So, the professors went on the offensive. Along with the nonprofit Civil Rights Corps and the pro bono team at the law firm Patterson Belnkap Webb & Tyler, they sued the officials who tried to prevent them from publishing their grievances. On June 13, the plaintiffs received positive news—Judge Victor Marrero of the Southern District of New York had ruled in the professors’ favor, determining they had a right, guaranteed by the First Amendment, to publish the complaints.

Although litigation is not complete and there are other claims the court has yet to decide on, Medwed views the ruling as a win. His hope is that the decision will both encourage others throughout the country to file complaints against prosecutors for misconduct and put district attorneys on notice that there will be consequences for their wrongdoing.

“It’s a victory for transparency and prosecutorial accountability,” Medwed says. “This is about the freedom to publicize information about matters of public concern. It’s all true information. It’s all public information. We just connected the dots.”

The professors’ case speaks to the fact that district attorneys have been able to practice with immunity for decades, with little to no consequences for missteps, according to Medwed, a former public defender in New York City, a leading authority on criminal law and the author of “Barred: Why the Innocent Can’t Get Out of Prison.” Since its inception, the criminal justice system has been set up to protect prosecutors, and it is difficult to hold them accountable for a slew of reasons, he says.

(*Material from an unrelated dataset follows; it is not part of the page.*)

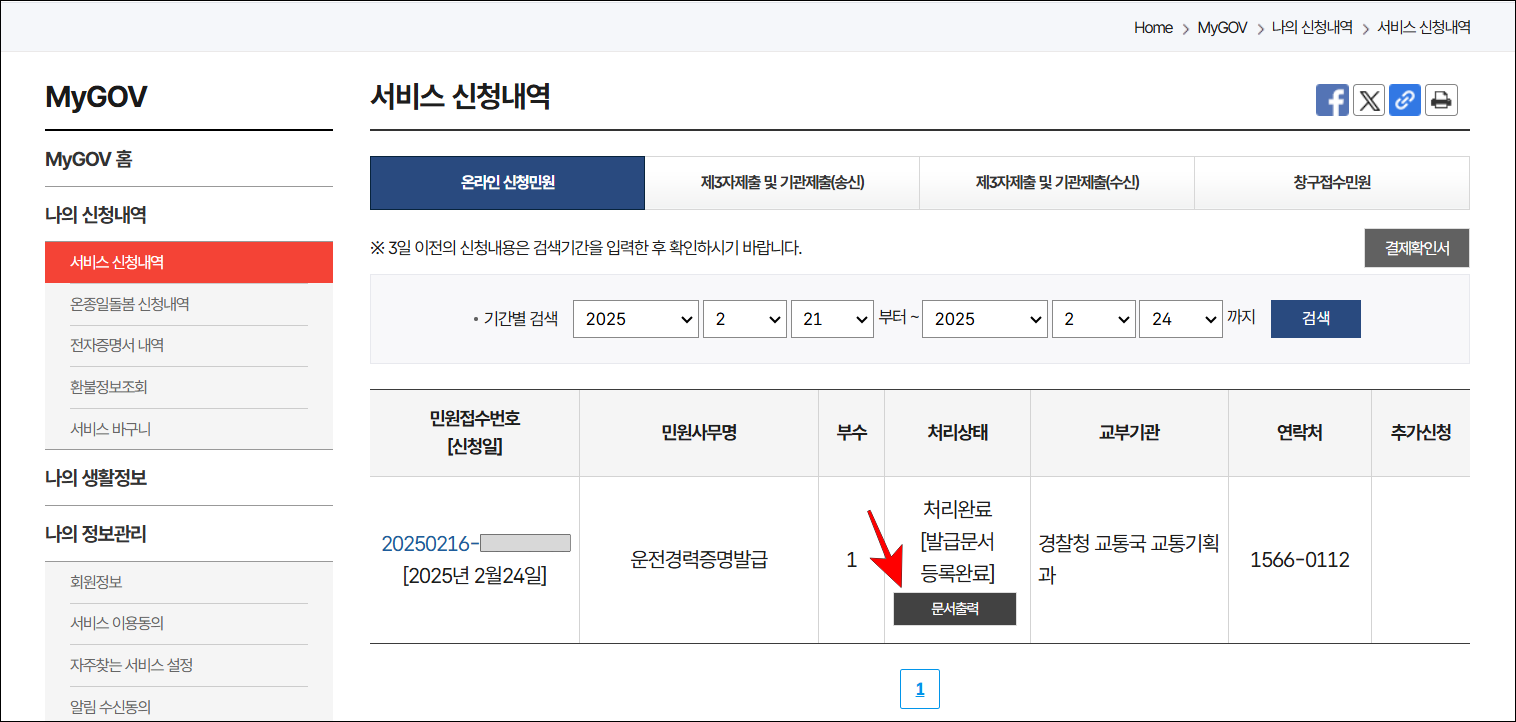
Task: Print the page using printer icon
Action: click(1440, 99)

“Many prosecutors’ decisions are opaque and done behind closed doors, people don’t pay a lot of attention to prosecutorial elections and the ethics process is somewhat of a sham,” Medwed says.

Another part of the problem, he points out, is that prosecutors are absolutely immune from civil liability, meaning they cannot be sued for missteps, as long as their actions were part of the process of litigating their case. And even if prosecutors do something wrong, they are seldom named publicly for their misconduct.

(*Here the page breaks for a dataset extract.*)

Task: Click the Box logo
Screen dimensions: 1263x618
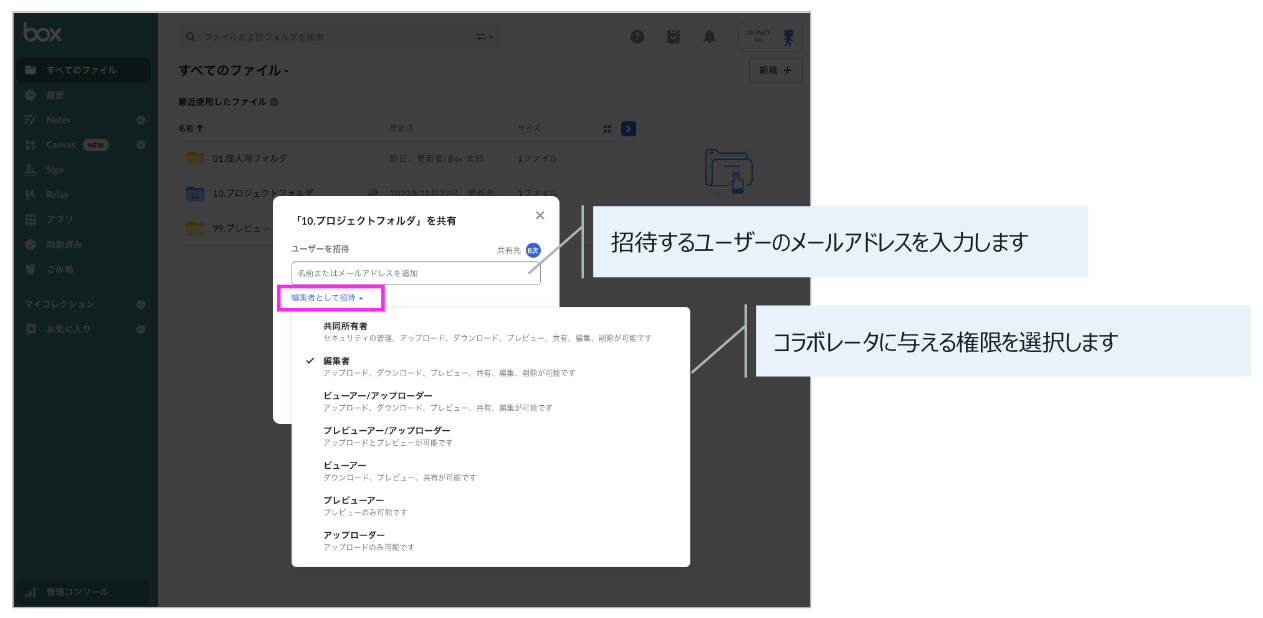Action: (43, 33)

To combat this problem, Medwed has been filing disciplinary complaints for the past few years against district attorneys who have documented records of misconduct. According to Medwed, he has “very little to lose.” Unlike defense attorneys, he does not need to fear getting on prosecutors’ bad sides, as he is a professor and “not in the trenches of the court.”

A practicing defense attorney may be hesitant to file a formal grievance against a prosecutor due to fear of retaliation. They may worry that the prosecutor will not work with them in the future, offer them plea bargains or treat their clients fairly, Medwed says.

As a former public defender and as a professor, Medwed has observed numerous instances of prosecutorial misconduct, he says, which can run the gamut from procedural missteps over the treatment of evidence to such wrongdoings during trial as “egregious closing arguments.”

A district attorney’s closing argument is an area of criminal law where misconduct is frequent. During closing arguments, both sides to a case are given great flexibility and are able to comment on the evidence in a way that provides a narrative. Out of practice and professional courtesy, lawyers are also reluctant to object to aspects of opposing counsels’ closing arguments.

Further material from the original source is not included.